• GIVEN PASSAGE:
* * * * * * * * *
Finding your way back from something you never expected to happen in the first place is not only a challenge, but sort of beautiful.
I truly mean it when I say that I consider myself the luckiest girl in the world, and I say this often. The process of my divorce was ferocious and ugly, and getting to where we are now could easily be described as harrowing, even on our best days. But, being on this side of things, I try to frame the last year as another version growing pains. If nothing else, this has seemed to help me not to waste my time shaking an angry fist at the Universe, expecting some kind of pay off for all of the bullshit I have been through.
I still have anger, don’t misunderstand. Insurmountable anger in certain moments, it seems. All of this growth does not come without a hefty price tag, and for me, the cost is my patience, reason, and sanity. That anger is then compounded by not being able to react to anything, because I am always thinking ahead, making sure I remain even-keeled, so the maniac I divorced can never produce anything in writing that shows me acting irrationally. This proves to be incredibly difficult, since he is the one human being on this planet that could provoke *anyone* into physical violence or, at the very least, a shitty email exchange. I still marvel at times that I feel this way toward the one person I truly thought I knew better than anyone, and who I thought I could trust with everything.
* * * * * * * * *
Extracted lines:

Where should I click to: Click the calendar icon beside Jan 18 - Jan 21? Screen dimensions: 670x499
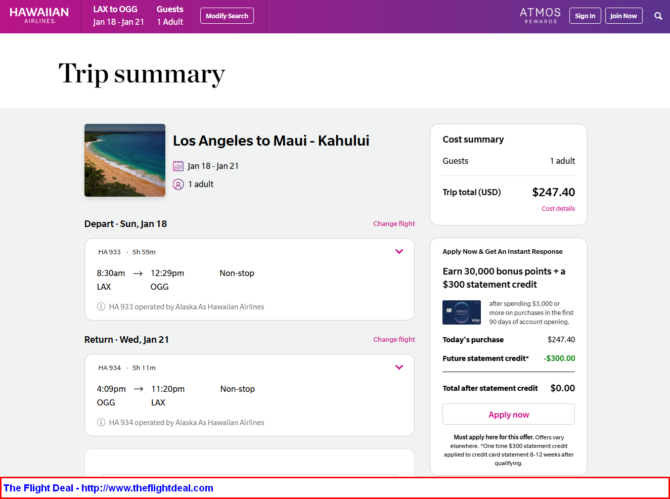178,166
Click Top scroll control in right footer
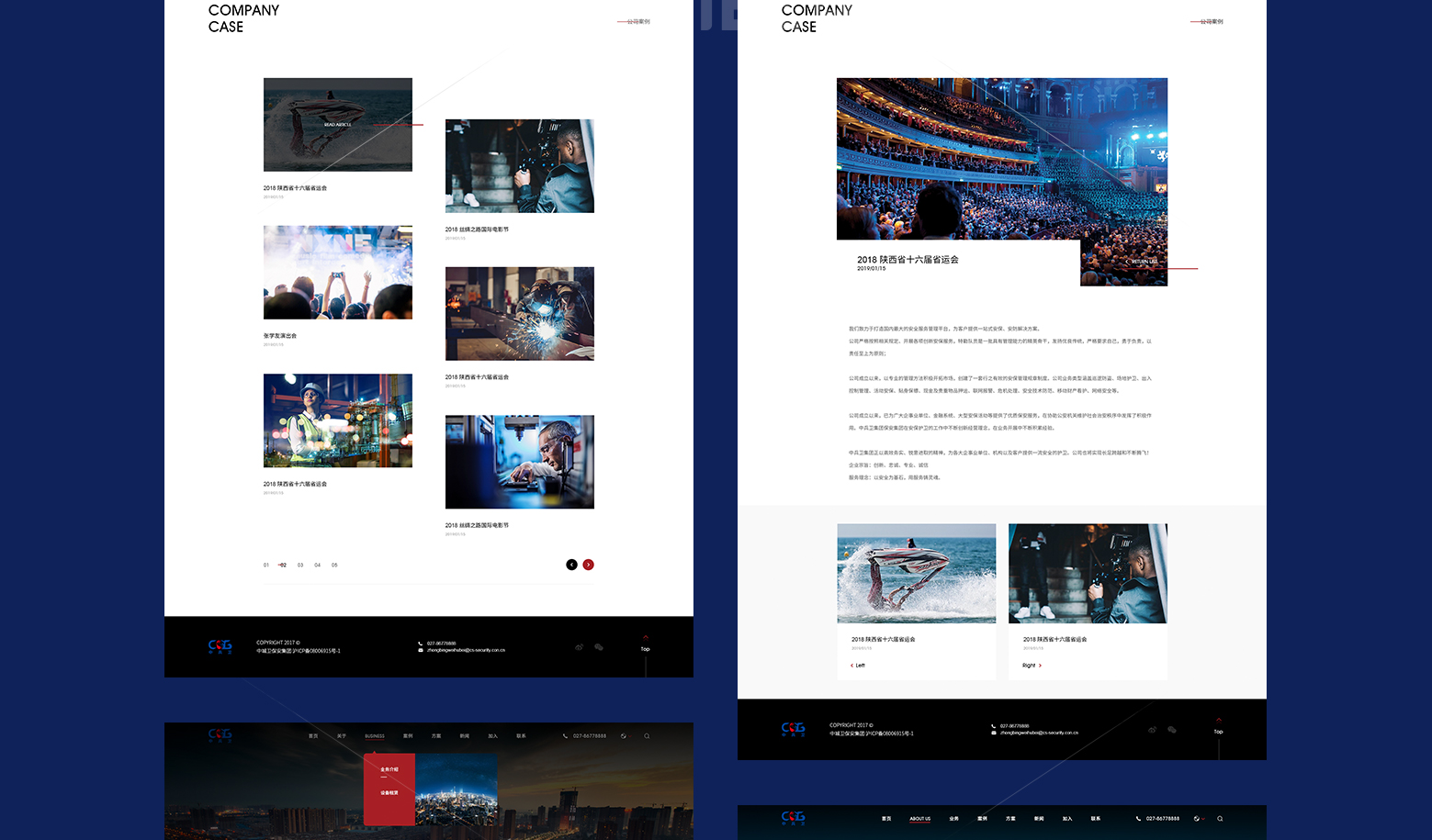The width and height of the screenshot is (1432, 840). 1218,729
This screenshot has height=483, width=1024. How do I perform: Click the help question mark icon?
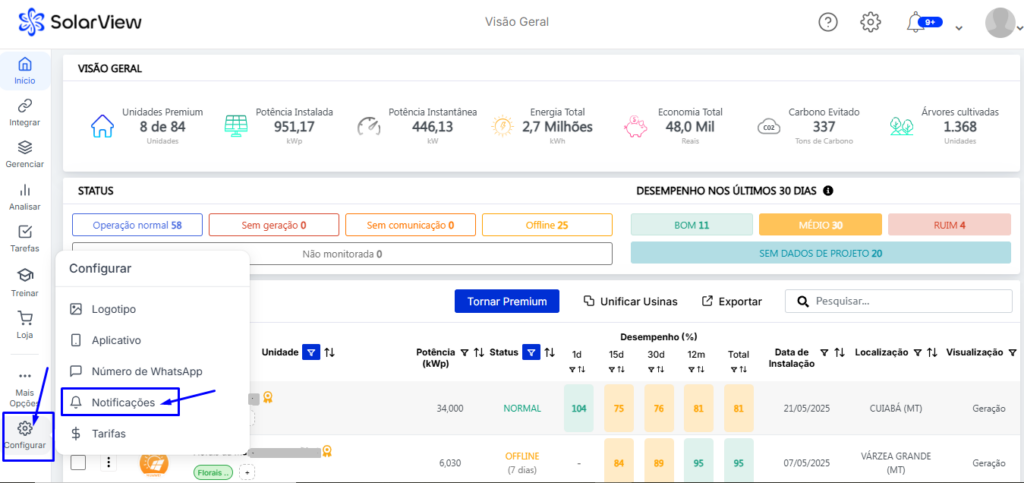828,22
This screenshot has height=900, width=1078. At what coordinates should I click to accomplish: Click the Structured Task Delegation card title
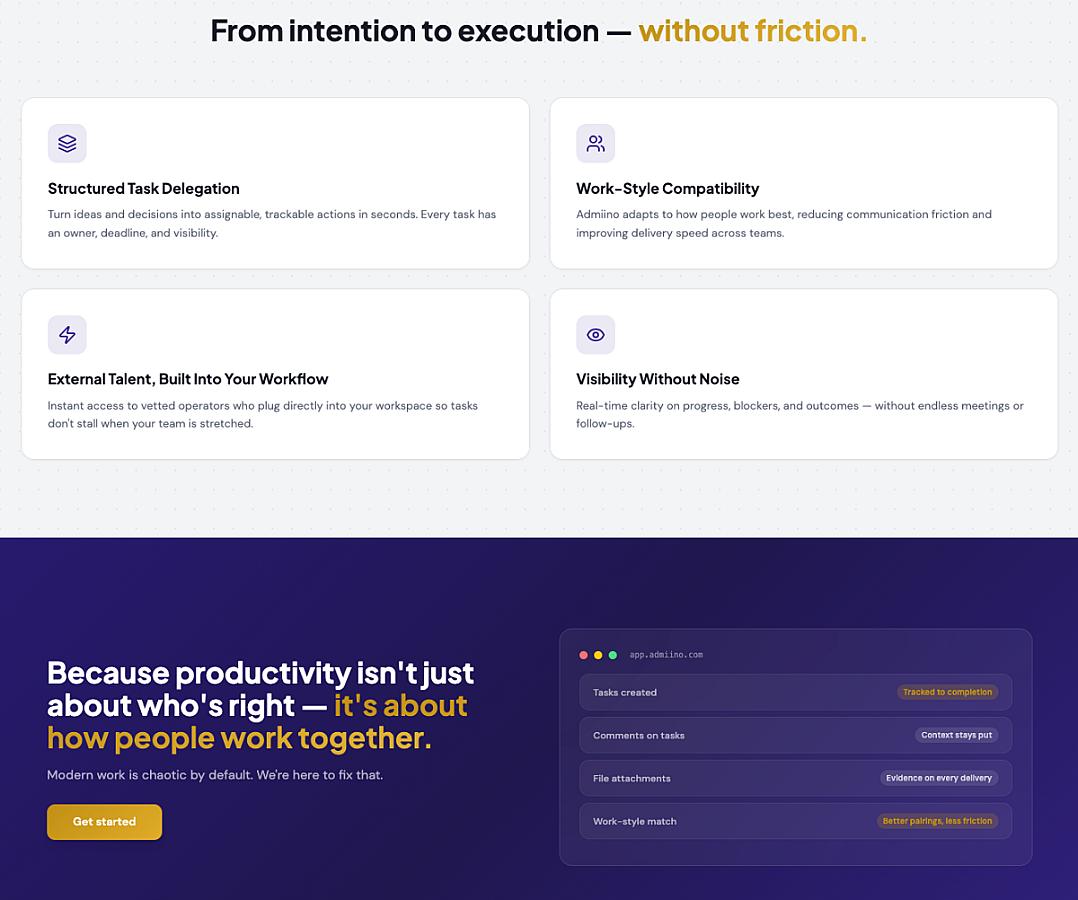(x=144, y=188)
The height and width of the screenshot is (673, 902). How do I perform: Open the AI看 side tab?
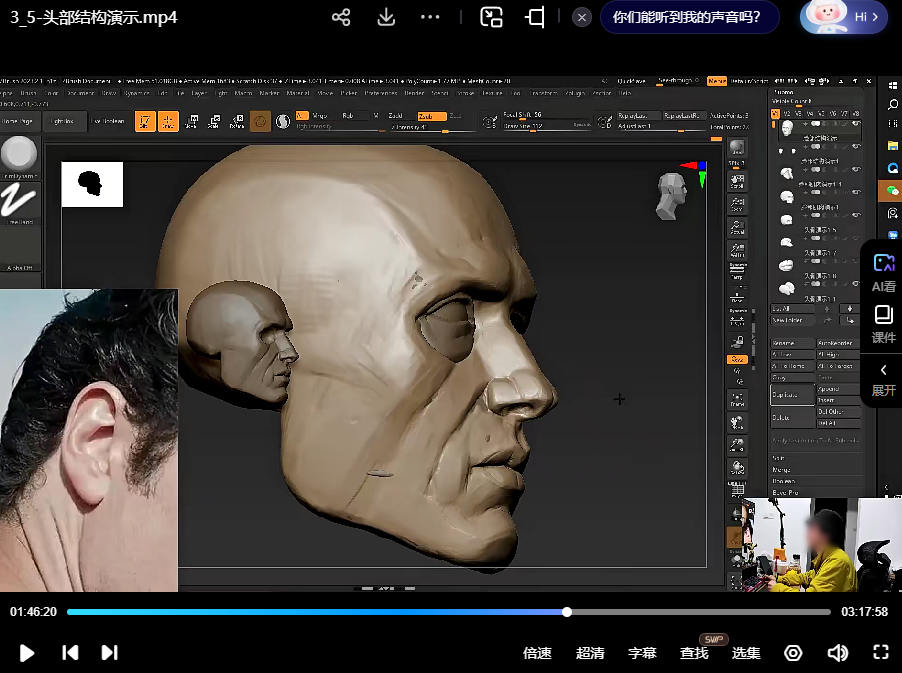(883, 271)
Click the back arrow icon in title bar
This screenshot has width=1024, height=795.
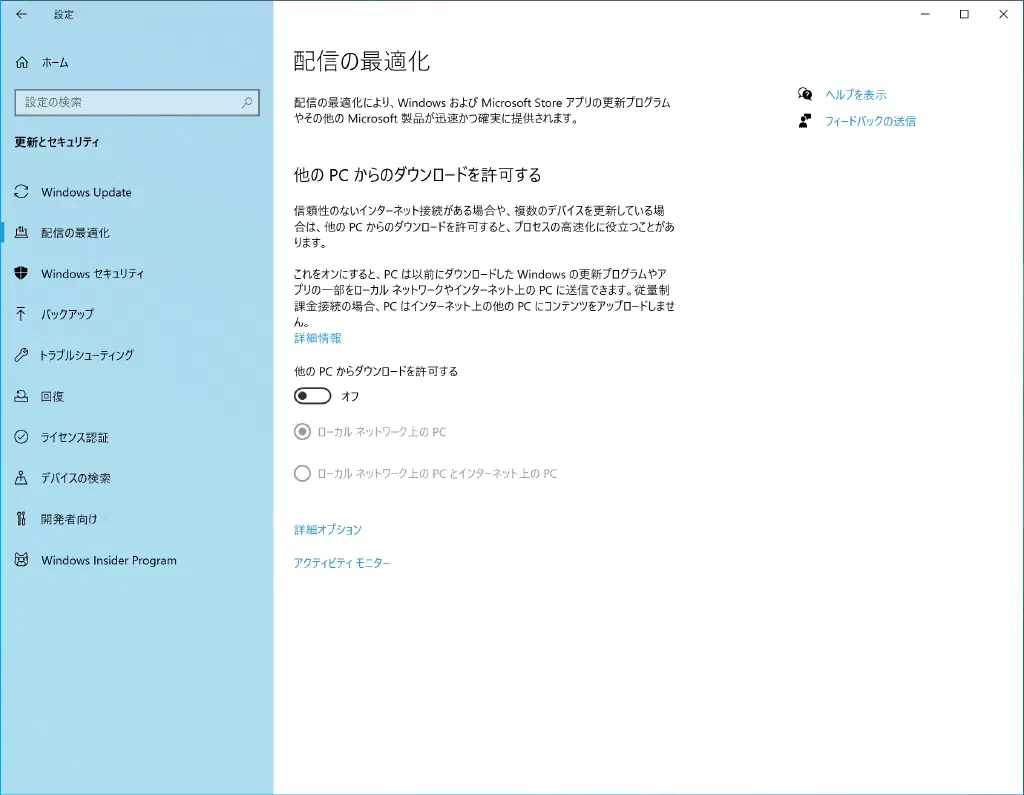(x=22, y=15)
* * * * * * * * *
• TASKS TO COMPLETE:
1. Copy the divorce essay word for word, starting at "Finding your way" and ending at "have been through.".
2. In the divorce essay, what three things does the writer name as the cost of all this growth?

• ANSWERS TO THE PROBLEMS:
1.
Finding your way back from something you never expected to happen in the first place is not only a challenge, but sort of beautiful.
I truly mean it when I say that I consider myself the luckiest girl in the world, and I say this often. The process of my divorce was ferocious and ugly, and getting to where we are now could easily be described as harrowing, even on our best days. But, being on this side of things, I try to frame the last year as another version growing pains. If nothing else, this has seemed to help me not to waste my time shaking an angry fist at the Universe, expecting some kind of pay off for all of the bullshit I have been through.

2. Patience, reason, and sanity.